## [Exercise instructions]
Once the line with "You are a computer-use agent." is found in the entries below, print it and each following line exactly, stopping after the line with "Instruction: Collapse the"; print nothing else.

## [The data]
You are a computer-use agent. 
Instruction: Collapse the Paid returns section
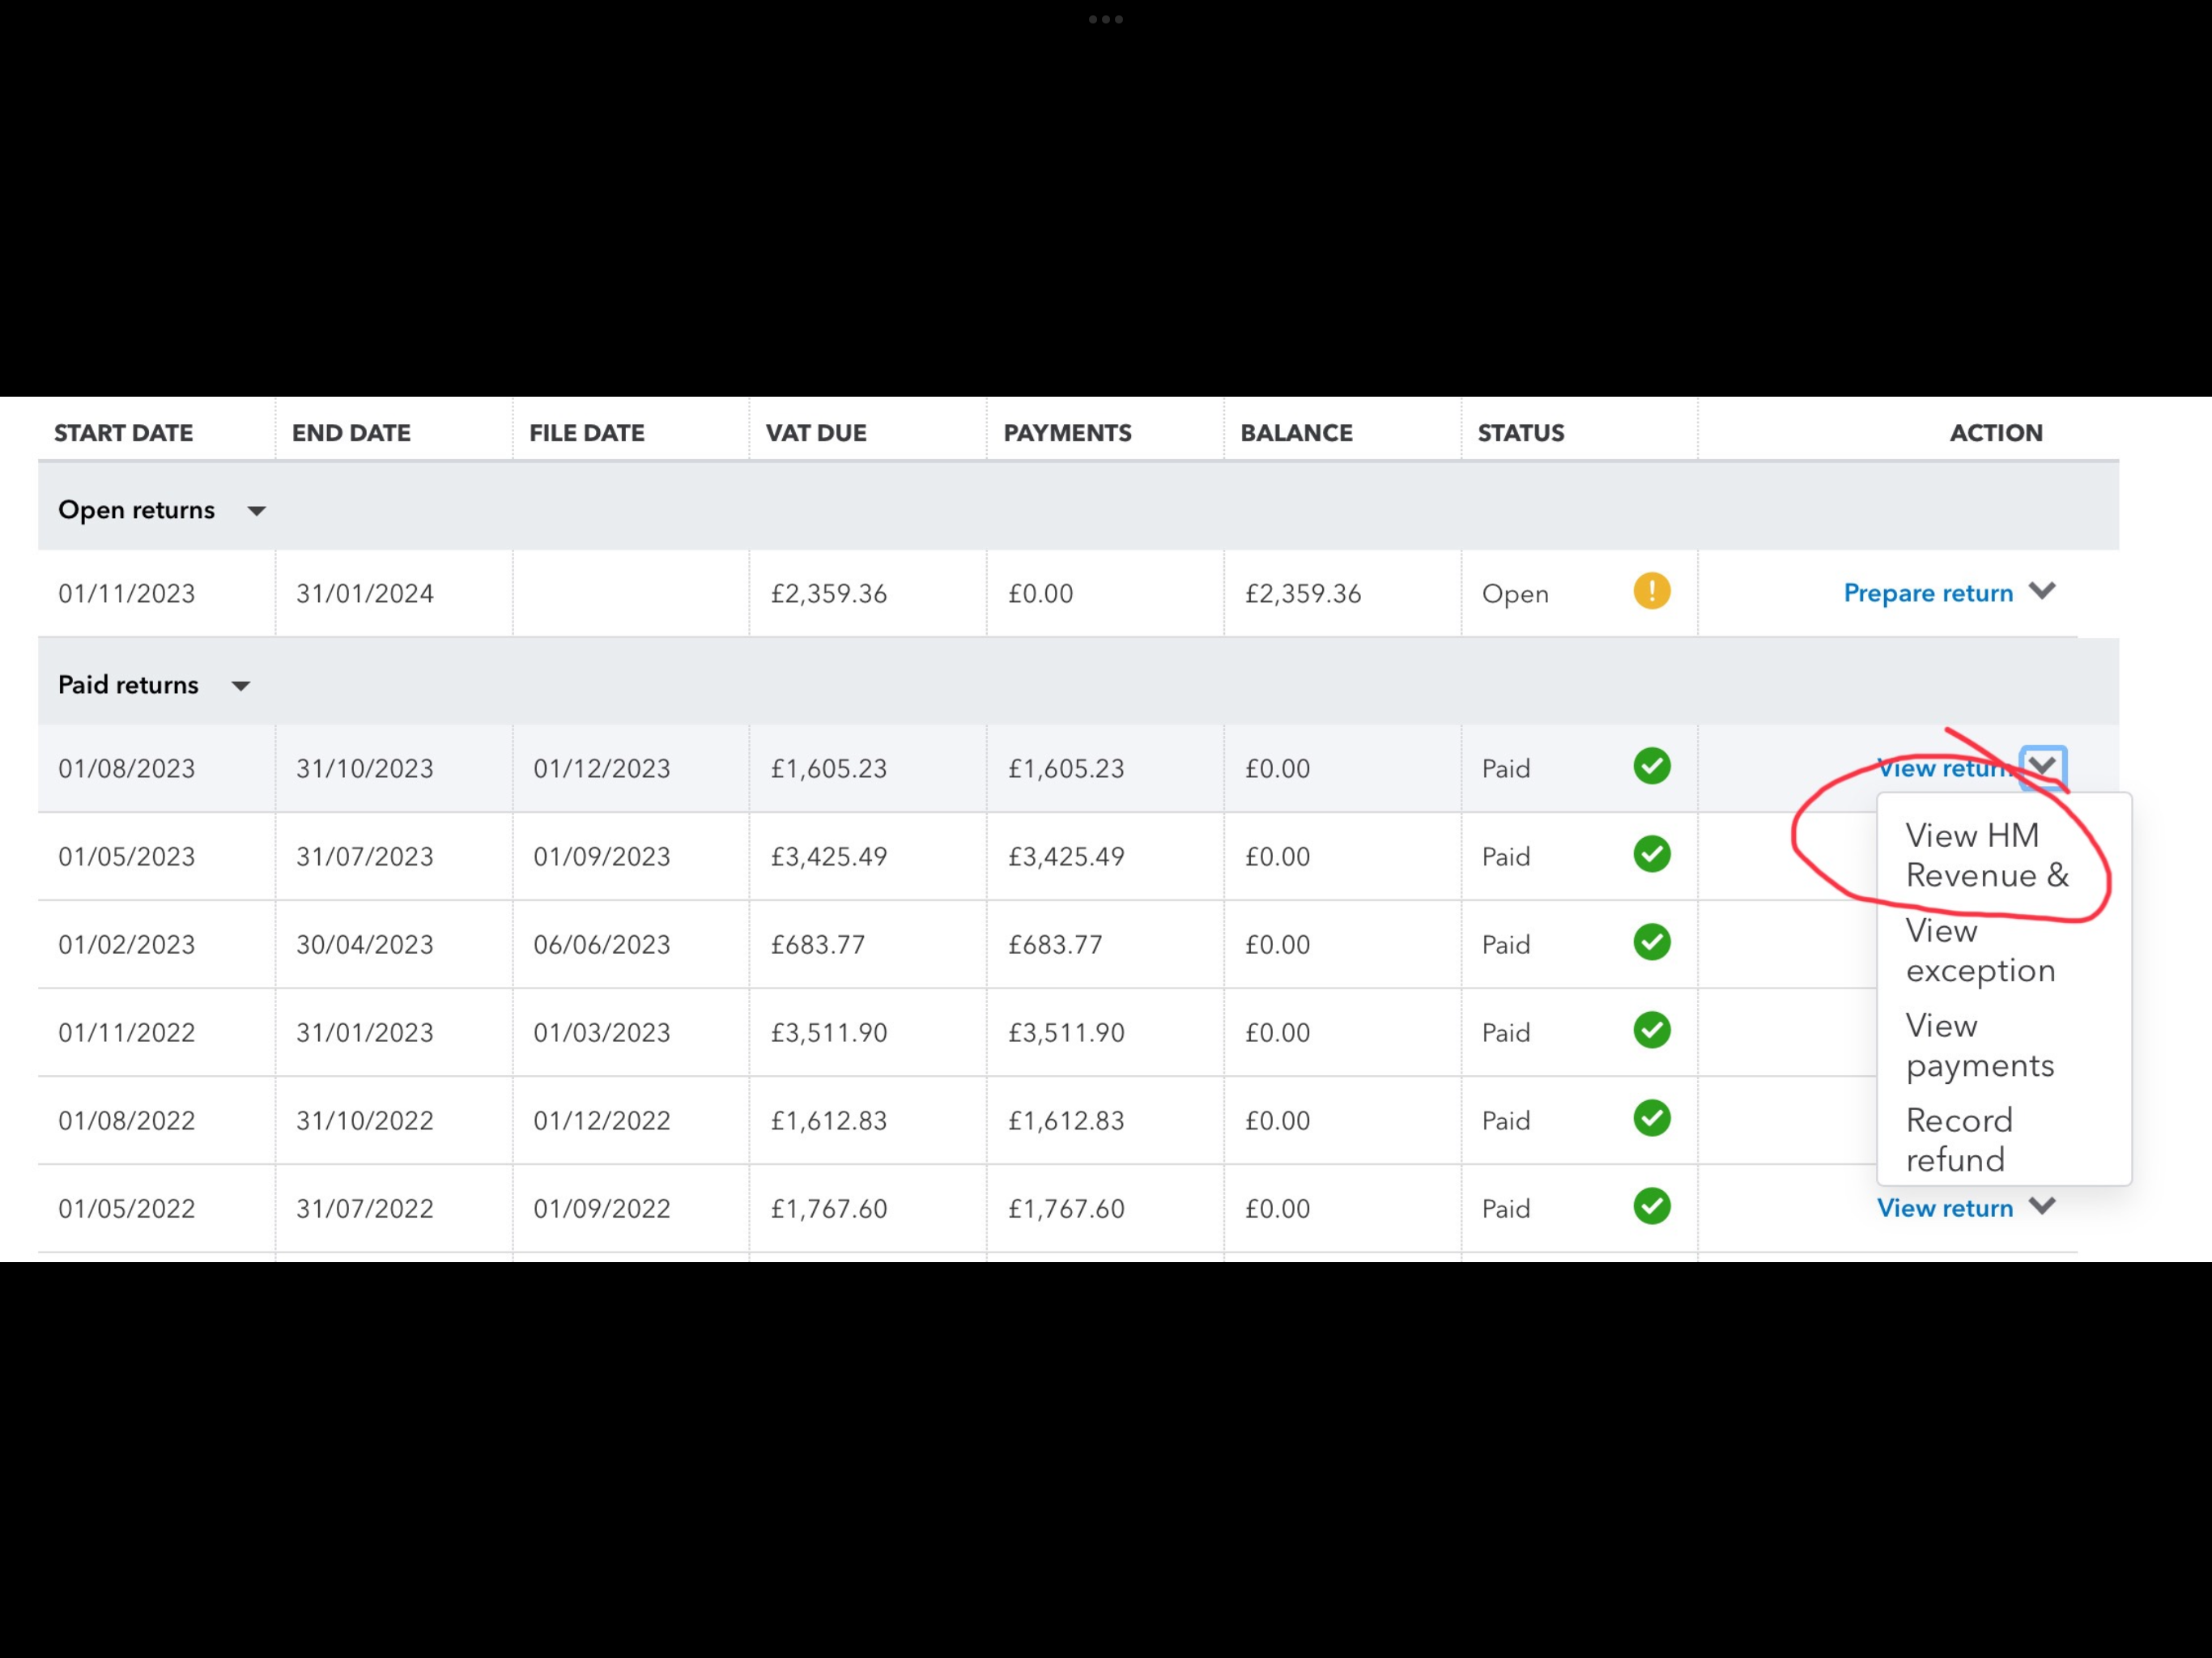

...

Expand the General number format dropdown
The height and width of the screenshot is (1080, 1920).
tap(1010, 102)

## [Answer to this exercise]
You are a computer-use agent. 
Instruction: Collapse the Paid returns section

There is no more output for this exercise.